С облегчением вернулся в учительскую: выходит что–то ещё знаю и помню, хоть и сам удивлён, что не всё ещё выбила неволя. Через урок у меня было «форточка». Техничка побежала в магазин и я остался один. На этажерке между тетрадок учительниц младших классов нашёл планы по арифметике и быстренько переписал «педагогическую болванку»: «Организационный момент». Что это такое? Ага, наверное, проверка присутствующих. «Проверка домашнего задания» - понятно, «Объяснение нового материала», «Закрепление», «Задание на дом». Ну, слава богу, и планами овладел. Спрашивать было стыдно, чтоб не выдать себя. Особенно страдал, когда учительница третьего класса искала свой учебник по грамматике, а он лежал в моём холодном коридорчике. У меня, как у того злодея, не шапка горела, а пылали уши и щёки, я заслонялся газетой, но ничего не видел, кроме заголовка.
Как только получил бандероли с учебниками, «украденную» грамматику подкинул на нижнюю полку этажерки, будто там она и лежала. Разжившись книжками, я повеселел. На перерыве подсел ко мне коллега по предмету, хромой фронтовик в кителе с медалями и гвардейским значком, крутощёкий, чернобровый местный житель Рува Яковлевич Фрид. Он преподавал русский язык и литературу в параллельных с моими пятых и седьмых классах, жил в своём просторном доме с большим огородом, держал корову и поросёнка. С женой он познакомился в госпитале северного тылового города. Тут она заведовала пекарней и была влиятельной в местечке женщиной.

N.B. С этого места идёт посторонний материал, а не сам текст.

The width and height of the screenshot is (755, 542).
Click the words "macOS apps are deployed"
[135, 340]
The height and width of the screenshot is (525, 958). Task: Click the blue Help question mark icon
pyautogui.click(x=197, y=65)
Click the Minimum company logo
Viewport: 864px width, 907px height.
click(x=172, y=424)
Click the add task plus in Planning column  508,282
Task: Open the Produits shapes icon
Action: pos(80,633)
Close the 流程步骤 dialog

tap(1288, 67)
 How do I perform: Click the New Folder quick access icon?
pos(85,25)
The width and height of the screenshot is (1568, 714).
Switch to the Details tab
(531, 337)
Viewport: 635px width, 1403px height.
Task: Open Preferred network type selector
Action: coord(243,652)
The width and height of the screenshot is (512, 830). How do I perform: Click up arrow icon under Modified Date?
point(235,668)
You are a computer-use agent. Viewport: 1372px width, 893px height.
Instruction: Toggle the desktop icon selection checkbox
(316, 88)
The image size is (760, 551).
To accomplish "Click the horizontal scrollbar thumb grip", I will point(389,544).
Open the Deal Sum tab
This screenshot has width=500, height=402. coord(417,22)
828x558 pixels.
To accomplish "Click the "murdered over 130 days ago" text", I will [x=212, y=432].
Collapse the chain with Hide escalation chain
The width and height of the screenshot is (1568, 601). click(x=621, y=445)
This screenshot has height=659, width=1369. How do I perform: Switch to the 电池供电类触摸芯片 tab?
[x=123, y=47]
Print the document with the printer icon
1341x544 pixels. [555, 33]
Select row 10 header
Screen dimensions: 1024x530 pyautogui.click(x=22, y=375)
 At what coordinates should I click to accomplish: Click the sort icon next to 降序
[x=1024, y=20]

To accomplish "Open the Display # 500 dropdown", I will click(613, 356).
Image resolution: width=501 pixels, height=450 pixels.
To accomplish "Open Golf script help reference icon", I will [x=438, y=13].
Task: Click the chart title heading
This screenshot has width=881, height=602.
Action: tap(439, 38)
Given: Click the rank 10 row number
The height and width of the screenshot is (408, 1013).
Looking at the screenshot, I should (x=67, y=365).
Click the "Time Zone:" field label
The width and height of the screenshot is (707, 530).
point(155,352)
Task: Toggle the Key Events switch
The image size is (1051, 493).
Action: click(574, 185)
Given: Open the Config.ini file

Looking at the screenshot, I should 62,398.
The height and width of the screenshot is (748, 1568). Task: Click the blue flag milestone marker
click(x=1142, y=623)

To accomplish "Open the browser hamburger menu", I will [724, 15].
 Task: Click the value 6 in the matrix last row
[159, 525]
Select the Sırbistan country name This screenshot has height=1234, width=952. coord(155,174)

Рува Яковлевич расспросил, где я живу, и пообещал помочь сменить квартиру. Вскоре он завёл меня в длинную хату в своём переулке, напротив за речкой парила и пыхтела старая пивоварня. Она работала при немцах и наши захватили полные чаны браги и цистерны со спиртом. Мы с Рувой пришли в длинную хату срубленную на две половины. Одну занимали хозяева, на другой квартировала одинокая, дебёлая бабуля Франуся. Маленькие, глубоко запавшие чёрные глазки стреляли пронзительно, недоверчиво и не очень ласково.
Руву Яковлевича она хорошо знала, уважала, и его рекомендация была надёжная. А он, почти не зная меня, расхваливал, как цыган коня на ярмарке. Просторная и тёплая комната, перегороженная пёстрой ширмой, неоштукатуренными стенами с полосками мха в пазах напомнила мне мамину хату, и уже не хотелось отсюда уходить. Немного поломавшись, Франуся поставила жёсткое условие: никого не приводить, не пить, в комнате не курить, поздно не шляться, и согласилась (“Только для вас, Рува Яковлевич”) взять меня квартирантом за плату большую, чем она платила сама основным хозяевам. Зато тут было тепло, светло и близко до школы. Рува где-то разжился для меня кроватью, подушечка и одеяло у меня были, и я устроился на новой квартире.
Тронуло меня внимание и хлопоты коллеги, желание помочь в трудную минуту. Если бы знал он тогда мою биографию, вряд ли бы хвалил меня Франусе. В самые критические минуты мне попадались сочувствующие и добрые люди – в министерстве кадровик Шадурин, а тут Рува Яковлевич Фрид. Когда меня потом сослали в Сибирь, он, коммунист, фронтовик, учитель, не побоялся однажды прислать мне посылку яблок. Такое не забывается никогда.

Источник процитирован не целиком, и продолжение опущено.